To put that in perspective, most fertility clinics, including the one which her mother had attended, have a rule whereby they never use the same donor’s sperm more than six times. This is especially important when all the inseminations are carried out in the same geographical area, as it minimises the risk that half siblings will, as the film delicately puts it, ‘marry’ without knowing they’re related. Seeing these particular siblings side by side, one is struck by something else. They almost all have the same blond hair and blue eyes, although their parents’ features vary and the mothers were promised that donors would be chosen who physically resembled their husbands.
There has been enough advance publicity about this film that it won’t surprise viewers to learn that the culprit was the fertility doctor, who used his own sperm, contrary to his promises and without consent. There is a lot more to the story than this, however. The film explores various reactions to their discovery, including the particular distress faced by families in which the artificially inserted sperm was supposed to have been from the husband. It addresses the fight for justice and the discovery that there is, in many places, shockingly little legal protection for victims of this kind of deception, whilst people with power seem inherently biased towards protecting ‘respectable’ doctors and dismissing those whom they see as troublemakers.
It also examines the big question: why did Dr Cline, a part-time pastor regarded as a pillar of the community, do what he did?
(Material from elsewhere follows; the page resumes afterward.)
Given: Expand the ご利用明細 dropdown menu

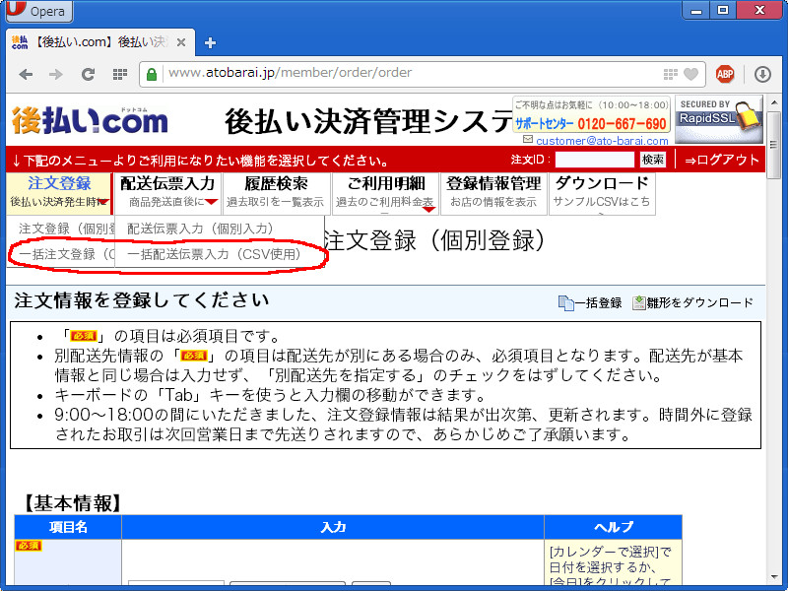Looking at the screenshot, I should (385, 192).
It’s here that the story takes an unexpected and sinister turn, as the siblings make a discovery about him which drastically disrupts their sense of identity, and the film lurches into new territory. The nightmare in the past becomes very much a thing of the present as they share their concerns, trying to reconcile what they have discovered with their own value systems and wondering to what extent their parentage defines who they are. The discovery also has wider political implications which may leave some viewers feeling distinctly uncomfortable.
Although it’s let down by a score which makes it feel like a TV special, and a style of presentation which sometimes falls into the same trap, the layered subject matter in this film makes it a fascinating watch. Director Lucie Jourdan does a good job of balancing multiple story strands and giving different siblings the chance to air their personal stories. As their number just keeps growing, it seems entirely possible that new ones will emerge as a result of viewing this film. What’s more, though its backstory may be rather unusual, the Cline case is sadly not unique. Watch with due caution, but do watch if you can.